A prima Ermelinda.
Teria entre os 80 e os 90 anos.
Mais baixa do que a minha irmã mais velha. Seria do meu tamanho. Eu tinha 7 anos. A frágil e graciosa prima Ermelinda parecia uma boneca, toda vestida de negro.
Negra era a touca de seda, onde escondia o crânio desguarnecido. A touca, presa por duas fitas atadas debaixo do queixo de rabeca, faziam-na parecer uma personagem antiga de conto de fadas. A dentadura postiça e desengonçada dava-lhe um riso que não coincidia com a expressão facial. Mas arredondava-lhe a cara.
Tinha sido noviça. Contra vontade. Abandonou o convento. Era a última de uma fratria triste de monjas e abades.
A minha Avó convidava a prima Ermelinda. Para nós uma alegria. Para a minha Avó o fardo da caridade. Vinha no verão, à Quinta. Seria aos domingos, depois da missa.
A roupa da nossa Ermelinda era um fontanário de surpresas_bolsos e bolsinhas pendiam, presos por atilhos de nastro às diferentes camadas de saias e saiotes. Bolsinhas com alfinetes, bolsinhos com missangas, bolsilhos com minúsculos bonecos de cartão com roupa de papel recortada que, em conjunto, formavam um teatrinho. Contas, talvez de rosários partidos, entaladas entre os dedos tão nodosos e finos, transformavam-se em cabeças de velhinha. Depois cobertas por lencinhos de colorido algodão triangular pareciam muito enrugadas. Contava histórias. Histórias de jovens princesas e de lindas fadas. Rendidos, nós escutávamos. E nela, anos e anos de solidão suavam.

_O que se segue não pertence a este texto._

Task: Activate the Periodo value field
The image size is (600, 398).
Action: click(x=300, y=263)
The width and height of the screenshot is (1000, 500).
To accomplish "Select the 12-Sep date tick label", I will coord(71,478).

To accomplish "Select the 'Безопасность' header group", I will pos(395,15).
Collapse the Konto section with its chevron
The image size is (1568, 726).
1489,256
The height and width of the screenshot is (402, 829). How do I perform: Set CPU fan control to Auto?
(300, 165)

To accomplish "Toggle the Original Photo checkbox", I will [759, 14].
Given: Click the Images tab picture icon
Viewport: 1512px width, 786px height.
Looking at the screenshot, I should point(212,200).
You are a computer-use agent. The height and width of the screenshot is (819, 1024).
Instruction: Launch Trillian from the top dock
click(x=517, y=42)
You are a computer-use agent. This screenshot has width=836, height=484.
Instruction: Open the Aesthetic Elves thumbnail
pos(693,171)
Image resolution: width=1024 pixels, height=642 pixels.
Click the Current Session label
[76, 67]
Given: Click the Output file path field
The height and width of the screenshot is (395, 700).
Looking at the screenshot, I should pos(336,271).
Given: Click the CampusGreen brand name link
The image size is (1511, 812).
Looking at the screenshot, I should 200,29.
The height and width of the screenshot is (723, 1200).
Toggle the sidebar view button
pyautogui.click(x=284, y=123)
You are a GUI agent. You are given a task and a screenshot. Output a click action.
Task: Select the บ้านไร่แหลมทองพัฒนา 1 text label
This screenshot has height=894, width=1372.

A maior festa, para nós, era na mesa. Era um teatro, a toalha de linho fazia de palco e os adereços eram a louça da Vista Alegre, as pratas, as argolas dos guardanapos bordados, os cristais dos copos. Tudo brilhava.
Primeiro, num movimento de mãos de bailarina com castanholas, a dentadura era retirada da boca e alojada no copo da água. Depois, já livre para poder trincar, a Ermelinda ia lançando os negros olhinhos esfomeados, pelas travessas fumegantes.
Um rápido olhar em redor e, vamos lá, a mão fina da prima velhinha recolhia pedacinhos de carne da travessa, e deixava-os cair para um dos entreabertos bolsinhos na cintura fina. Depois engolia alguns pedacinhos do que tinha no prato. Mais uma espiadela em roda e, vamos lá outra vez, mais uma perninha de frango para o regaço.
Só a sobremesa ela comia realmente connosco. Penso que aos doces não resistia.
A minha Avó presidia à mesa. O olhar carregado de censura e contrariedade.
Nós exultávamos. A brincadeira estava a dar bons resultados e podíamos olhar uns para os outros, rindo, entendidos.
A Prima Ermelinda levava para casa algumas vitualhas. As que conseguira acumular nos bolsos. Poder-se-ia falar em vitualhas surripiadas?
Alimentava-se, contava a lenda transmitida pelas conversas da cozinha, de pasteis de carne. Um ao almoço, outro ao jantar. Pasteis de carne das Frigideiras do Cantinho.
Vivia só. Num quartinho. Na cidade. Mas ignoro onde. Nunca a fomos visitar. Pelo menos nós, as crianças.
Houve um verão em que a Prima Ermelinda não chegou nunca mais para almoçar.
Num copo de água na mesa, a dentadura deixou de marcar presença.
E nós ficamos pesarosos. Eu sentia-me culpada.
Mais tarde, nos Cem Anos de Solidão, aprendi com Garcia Marquez como uma boneca humana pode ser multifacetada e até transformar-se em brinquedo de crianças morgadas.
Nós gostávamos da prima Ermelinda e, se éramos cruéis, não nos cabia a responsabilidade da encenação do teatro da caridade.